Por primera vez desde la II Guerra Mundial, una fuerza de extrema derecha está cerca de gobernar un estado alemán y busca usar la victoria como plataforma rumbo a 2029
Por primera vez desde la II Guerra Mundial, una fuerza de extrema derecha está cerca de gobernar un estado alemán y busca usar la victoria como plataforma rumbo a 2029

Alemania amaneció este lunes conmocionada. Alternativa para Alemania (AfD) arrasó en las elecciones de Sajonia-Anhalt con 43.8 por ciento de los votos, más del doble que hace cinco años, y obtuvo 39 de los 83 escaños del Parlamento regional. Le faltaron sólo tres para la mayoría absoluta.
El golpe para el canciller Friedrich Merz fue brutal. Su Unión Demócrata Cristiana (CDU), que gobernó el estado durante décadas, se desplomó a 17.2 por ciento. Merz reconoció que el resultado sacudió a su partido “hasta sus cimientos”, pero reiteró que no habrá acuerdos con AfD.
El resultado tiene además una dimensión que rebasa las fronteras alemanas: AfD exige suspender la ayuda a Ucrania, levantar las sanciones contra Rusia y restablecer las relaciones económicas con Moscú.

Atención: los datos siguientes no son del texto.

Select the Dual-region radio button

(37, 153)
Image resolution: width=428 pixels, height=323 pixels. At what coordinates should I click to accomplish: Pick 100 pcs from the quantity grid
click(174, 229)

Merz respondió de inmediato. Alemania es uno de los principales sostenes europeos de Ucrania y el canciller aseguró que no modificará su posición “ni un milímetro”. Abandonar a Kiev, dijo, no traería la paz, sino que fortalecería a una Rusia que busca debilitar el sistema de valores de Occidente.
La postura favorable a Moscú no es un asunto marginal para AfD. Durante la campaña, el partido sostuvo que las sanciones perjudican a la propia Alemania al privar a su industria de la energía rusa barata. El tema caló entre los electores: según datos de la televisión ARD, “la paz en Europa” fue el segundo asunto más importante a la hora de decidir el voto.

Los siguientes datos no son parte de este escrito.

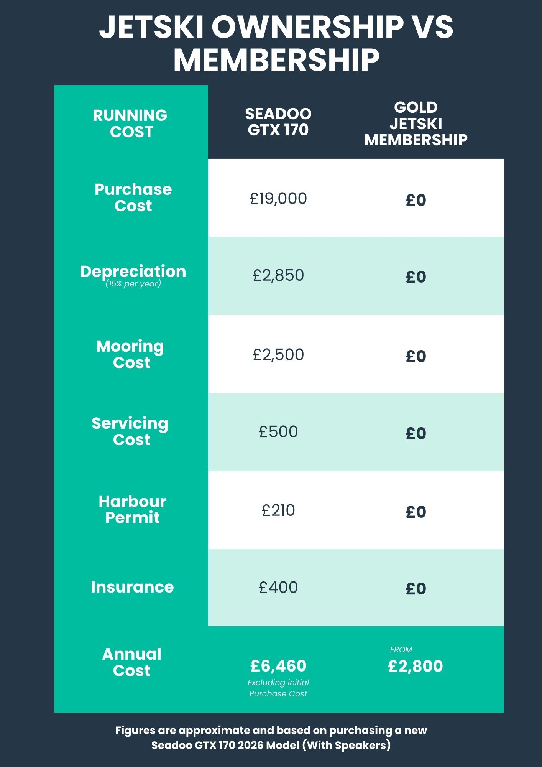Screen dimensions: 542x767
Task: Click the "Insurance" row label
Action: click(132, 587)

AfD ganó ofreciendo también un vuelco radical en materia migratoria: más deportaciones, mayores restricciones al asilo y una política de fronteras mucho más dura. Alice Weidel, colíder nacional del partido, presentó el resultado como un rechazo a la migración ilegal, la inseguridad, los elevados precios de la energía y la “desindustrialización” de Alemania.
La preocupación, sin embargo, no deriva sólo de su programa. La organización de AfD en Sajonia-Anhalt está clasificada desde 2023 por el servicio regional de protección de la Constitución como inequívocamente extremista de derecha. El partido rechaza esa caracterización y la combate judicialmente.
Algunos de sus dirigentes han ido todavía más lejos. Björn Höcke, una de las figuras más influyentes del sector radical, llamó al monumento a las víctimas del Holocausto en Berlín un “monumento de la vergüenza” y ha sido condenado por utilizar públicamente “Alles für Deutschland”, lema empleado por las SA, la organización paramilitar nazi.
Otro dirigente, Maximilian Krah, provocó una ruptura con la ultraderecha francesa de Marine Le Pen después de negarse a afirmar que todos los integrantes de las SS nazis habían sido criminales. El episodio fue considerado excesivo incluso por antiguos aliados europeos de AfD.
De ahí la conmoción provocada por el resultado del domingo. Por primera vez desde el final de la Segunda Guerra Mundial, una fuerza de extrema derecha se encuentra tan cerca de gobernar uno de los estados alemanes.
Las reacciones traspasaron las fronteras. En Francia, el ministro Roland Lescure calificó el resultado de “muy, muy preocupante”. El primer ministro polaco, Donald Tusk, lanzó una advertencia todavía más dura sobre quienes celebran el ascenso de AfD. En contraste, dirigentes de la derecha radical europea, como Matteo Salvini, festejaron el triunfo.
AfD sostiene que recibió un mandato para gobernar. Su candidato, Ulrich Siegmund, busca ahora diputados de otras fuerzas que le permitan alcanzar una mayoría estable, mientras la CDU mantiene el “muro de contención” que impide pactar con la extrema derecha.
Pero Sajonia-Anhalt ya dejó de ser un problema regional. AfD quiere convertir esta victoria en plataforma para las elecciones federales de 2029. Y el dato que sacude a Alemania es difícil de minimizar: en un país marcado para siempre por la experiencia del nazismo, casi uno de cada dos electores de ese estado acaba de votar por la ultraderecha.